# Requirement
After locating the line with "Viewport: 700px width, 395px", reproduce that line and every one following it exactly, up to the end of the entries.

Saved entries
◆ ◆ ◆ ◆ ◆

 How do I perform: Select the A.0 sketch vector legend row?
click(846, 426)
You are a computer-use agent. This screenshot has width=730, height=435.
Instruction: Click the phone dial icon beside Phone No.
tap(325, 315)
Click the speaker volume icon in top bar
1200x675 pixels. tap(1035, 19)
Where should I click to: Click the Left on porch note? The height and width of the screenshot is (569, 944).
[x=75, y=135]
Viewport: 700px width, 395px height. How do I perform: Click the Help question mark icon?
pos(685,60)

◆ ◆ ◆ ◆ ◆

# Solution below
Viewport: 700px width, 395px height. How do I perform: Click the Help question mark icon?
pos(685,60)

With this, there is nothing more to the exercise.